"I'm frustrated because I got a scholarship for punting, and I want to do the best I can for Coach Rod and the team, and help the team get better," said Kozlowski, who says that he hasn't come close to kicking the way he can. "The biggest difference is how rough practices are compared to high school. Being up here away from family, I have a lot going through my head right now. Being up here in West Virginia and so far away from Florida, it's a big difference, especially environment wise. When I talk to my parents about it, I tell them I'm in ‘environment-stroke'. It's getting better day by day, and once school starts I think I'll get along o.k. Practices are tough, but it's getting better."
Anyone who has watched kickers or punters knows that the job is as much a mental challenge as a physical one. Any distractions in that area are bound to have an impact in on-field performance, and that's certainly true in this case. The West Palm Beach, Fla., native averaged 46.3 yards per kick as a senior, but isn't consistently approaching that figure yet at WVU, and he admits the shock of being so far from home has had an impact on his performance.
As if that weren't enough of a challenge, Kozlowski is also battling sore hamstrings – brought on by the quantum leap in the number of kicks he's required to make each day.
"That's one thing that's hurting me right now," said the straightforward youngster. In high school, I'd kick every other day, and maybe kick 30-40 times on those days. Here, we're kicking every single day. That's been tough on my hamstrings, and I'm trying to get through that so I can kick the ball better.
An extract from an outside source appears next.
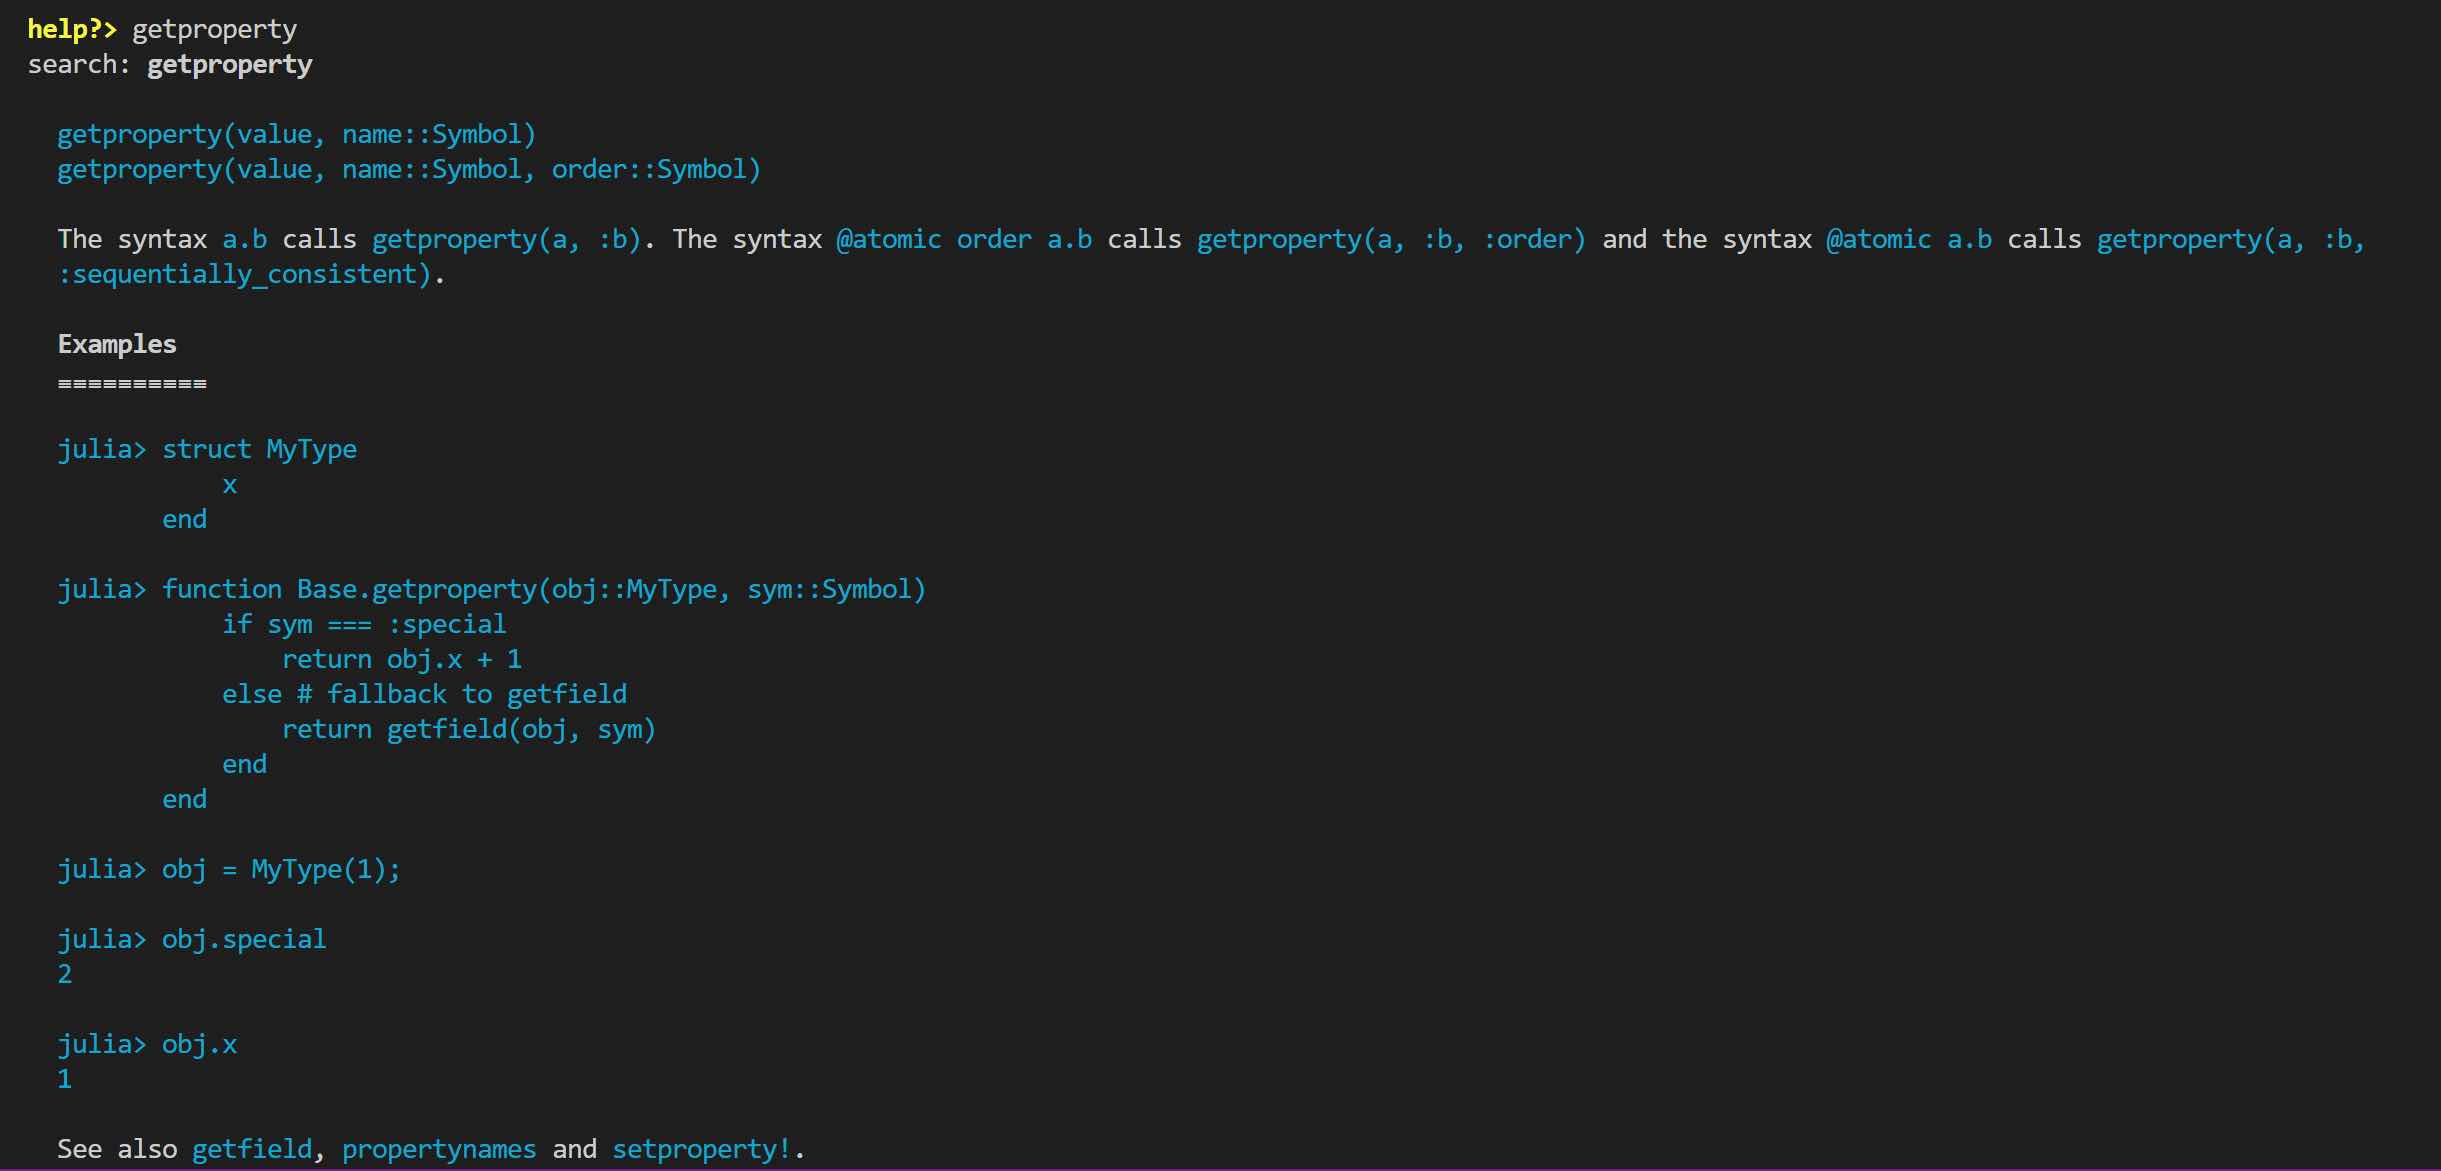Click the if sym === :special line
2441x1171 pixels.
tap(363, 624)
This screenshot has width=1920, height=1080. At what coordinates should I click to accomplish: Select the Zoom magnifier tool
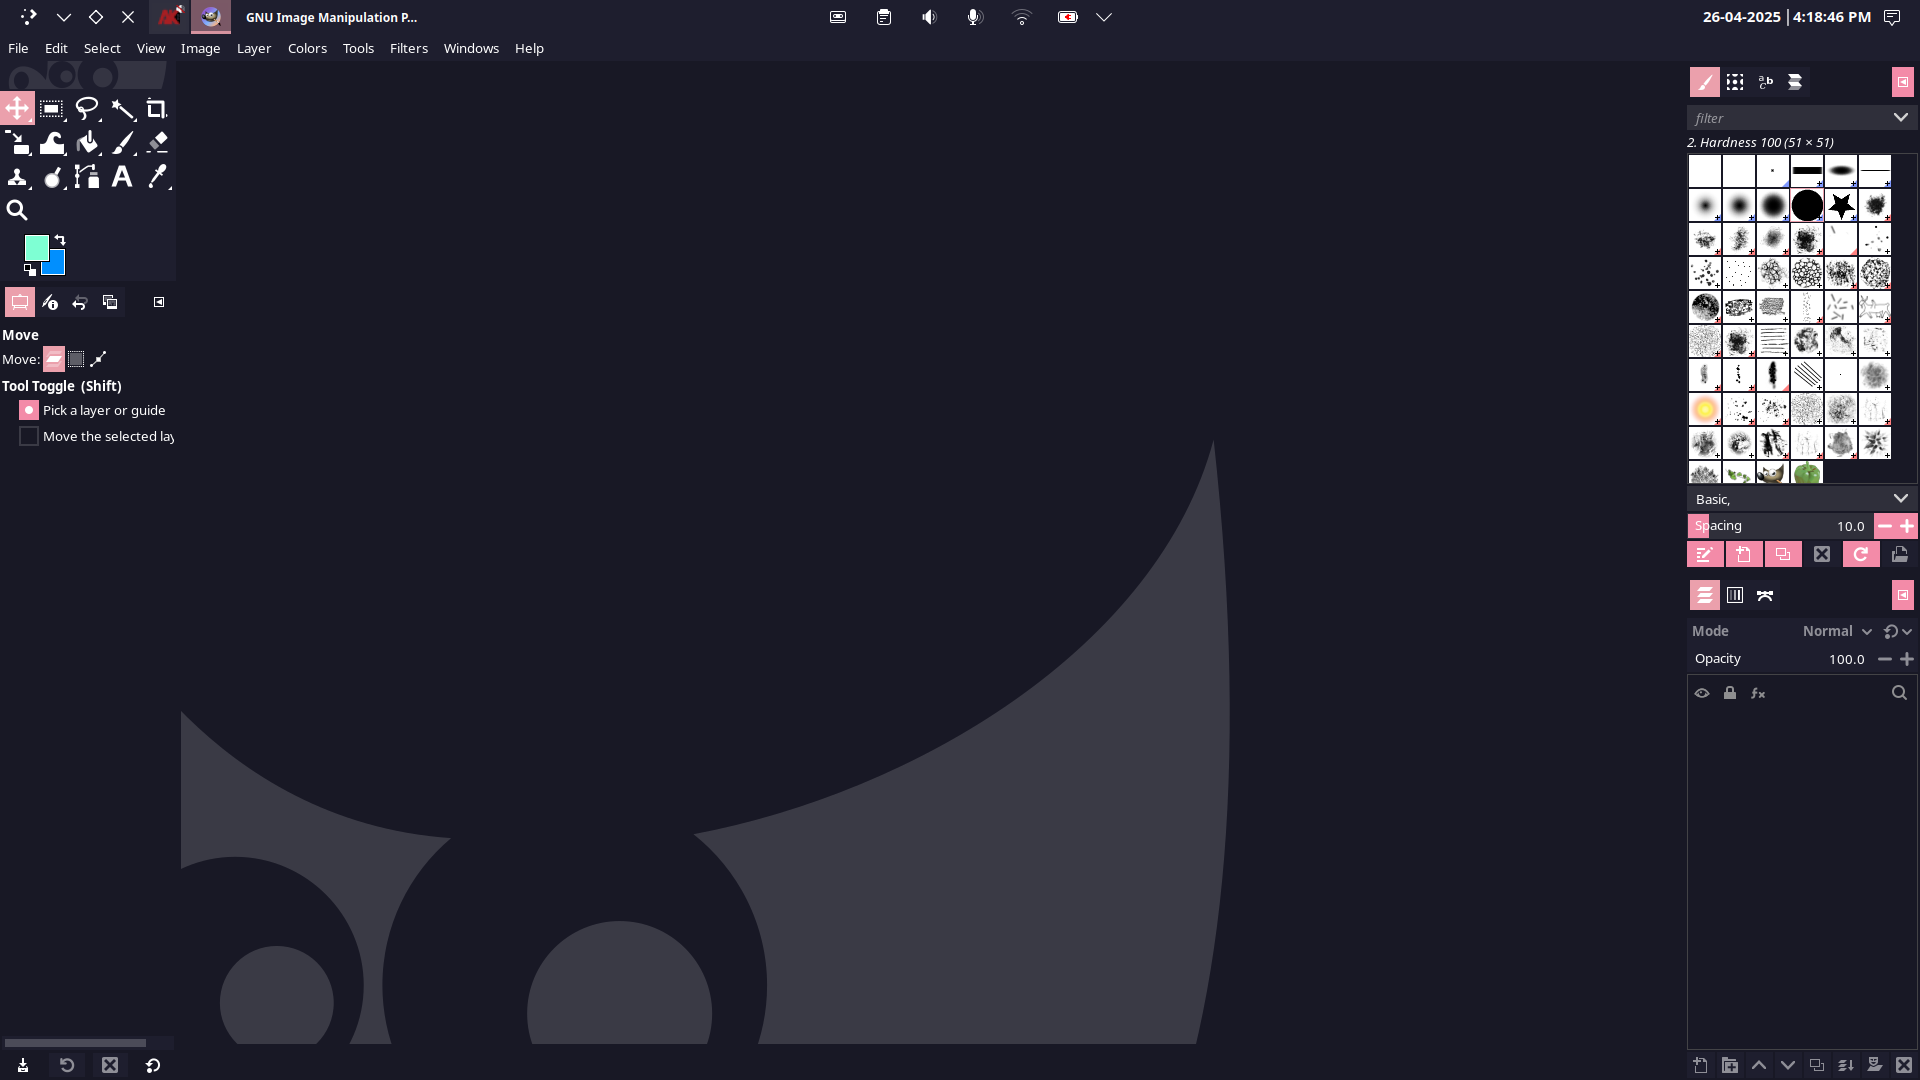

"My legs are tight. I have decent flexibility, but I know it could be better," Kozlowski continued. "It seems like I'm getting hold of the ball pretty decently, but when I hit it my left leg, which I plant on and spring my body off of, seems like it doesn't want to give me full potential, and it shows compared to how I kicked in Florida in January for Coach Rod, Coach Magee and Coach Hand."
More than once, Kozlowski mentions his performance in terms of helping the team and living up to his past accomplishments, and it's clear that he is doing everything he can to do so. However, it's not simply a matter of working harder, as the physical problems were brought on by the requirements of fall camp.
"Once my leg gets better, I know I can punt a lot better than I have been, but it's been tough to deal with [so far]," he observed. "My legs just can't handle the practice and workouts and two-a-days right now, but once I get used to it I will punt better."
Kozlowski is also working to iron out a minor technique problem, and also meet WVU's exacting goals for getting punts away within a specified time limit. That mark, referred to as ‘get-off' time, is 2.0 seconds from snap to kick.
"From film study, when I get a snap to the side or a little high or low, they say I am taking a little false step or cheat step," said the Royal Palm Beach High alumnus. "So, I have been working on keeping my feet side by side."
"Right now, the coaches are working on our hang time and our get-off time. They want a 2.0 second get-off, and if we don't make that we have to do sprints and punts and extra stuff like that. We've hit a couple and we have missed a couple. [Once the ball gets to me], I can usually get the ball away in 1.3 seconds, so [meeting the goal] depends on the snap too. If it gets there in .6 or .7 seconds, we usually make it. But if it's .8 or higher, it's a problem."
All those times might sound miniscule. What, for example is the big deal in a get-off of 2.1 or 2.2 as opposed to 2.0? Kozlowski explains.
"Punting at a 2.0 is way better than a 2.1, especially against teams like Louisville, Tech, Connecticut -- all those speed teams. They don't mess around – they come after you. When they get down in a speed stance, you know they are coming after you, and you know it's 2.0 seconds or you are done. If you have a 2.0 or under, unless you have a total blocking failure, you are pretty much guaranteed of getting the punt away."
That's another thing that Kozlowski has on his mind, and yet another big difference from his prep years.
"In high school, they might pretend to come after you, but a lot of times they would fall back [for a return]," he noted. "They just wanted to get the ball back."
It's not all bad for Kozlowski, who thinks the arrival of students on campus next week will also serve as a lift. In addition to that boost, he also has a number of big friends to help keep him out of trouble.
"I'm confident in our line, because they are big guys. My center in high school that snapped it to me was only 150 pounds," he said with a laugh. "Here, they are big guys. And they don't want me to get hurt – they look out for me, which is pretty cool."